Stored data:

§

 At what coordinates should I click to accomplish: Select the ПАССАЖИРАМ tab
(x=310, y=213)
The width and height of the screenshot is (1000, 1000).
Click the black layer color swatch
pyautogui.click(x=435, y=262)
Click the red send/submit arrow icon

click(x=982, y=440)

§

What is being asked: Would you return all of the data exactly as it stands above?

Written response:
 At what coordinates should I click to accomplish: Select the ПАССАЖИРАМ tab
(x=310, y=213)
The width and height of the screenshot is (1000, 1000).
Click the black layer color swatch
pyautogui.click(x=435, y=262)
Click the red send/submit arrow icon

click(x=982, y=440)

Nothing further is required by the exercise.